## Exercise details
Read the records below and report each line in which "screenshot" occurs.

Stored data entries
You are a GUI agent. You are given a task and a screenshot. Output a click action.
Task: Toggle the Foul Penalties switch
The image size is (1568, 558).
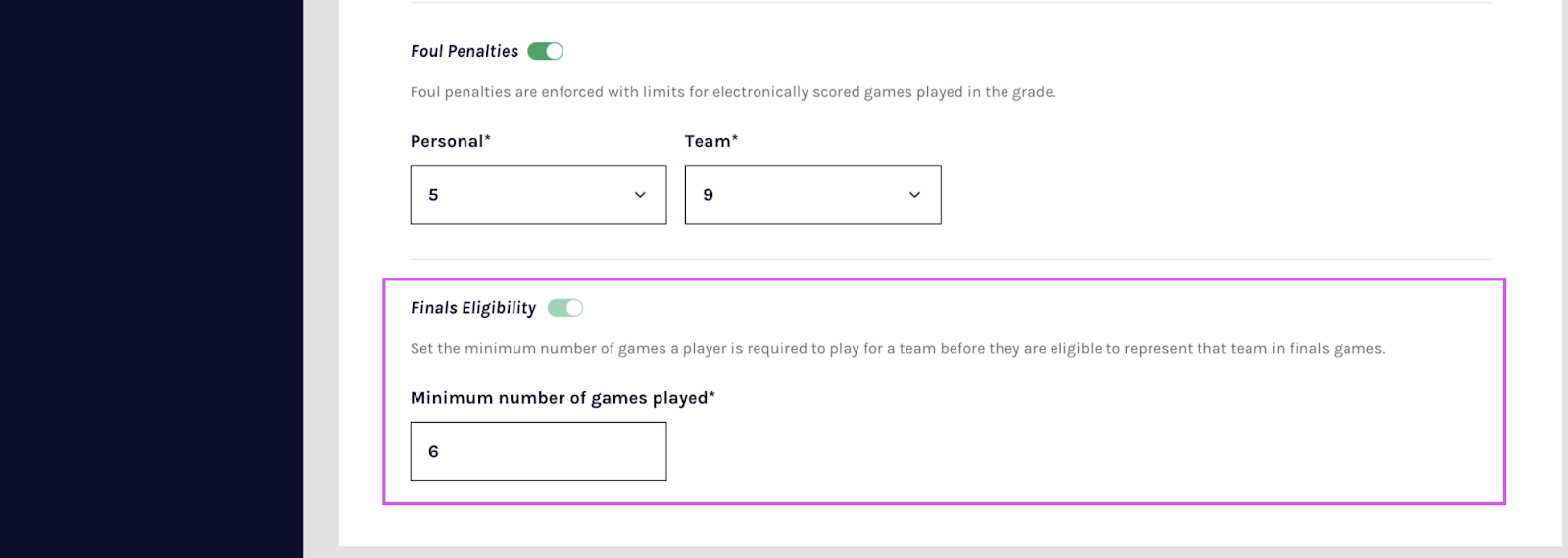click(x=545, y=51)
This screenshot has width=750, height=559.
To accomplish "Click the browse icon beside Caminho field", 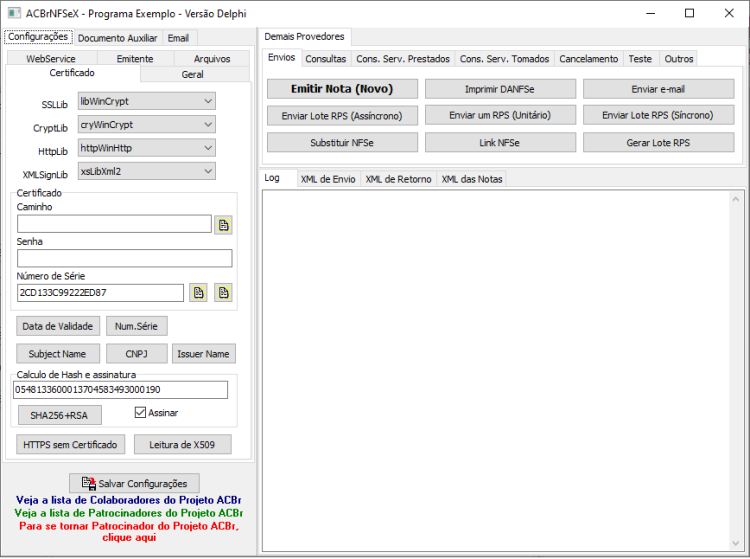I will 223,225.
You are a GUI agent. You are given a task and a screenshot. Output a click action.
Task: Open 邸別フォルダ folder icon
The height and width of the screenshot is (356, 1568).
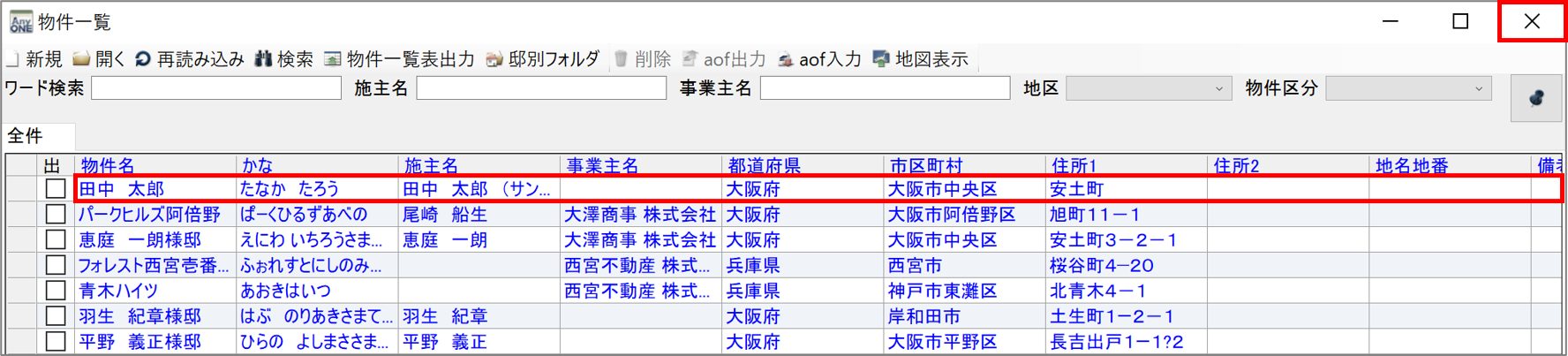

## Finished task
You are a GUI agent. You are given a task and a screenshot. Output a click action.
This screenshot has width=750, height=559.
You are a GUI agent. You are given a task and a screenshot. Output a click action.
The height and width of the screenshot is (356, 1568).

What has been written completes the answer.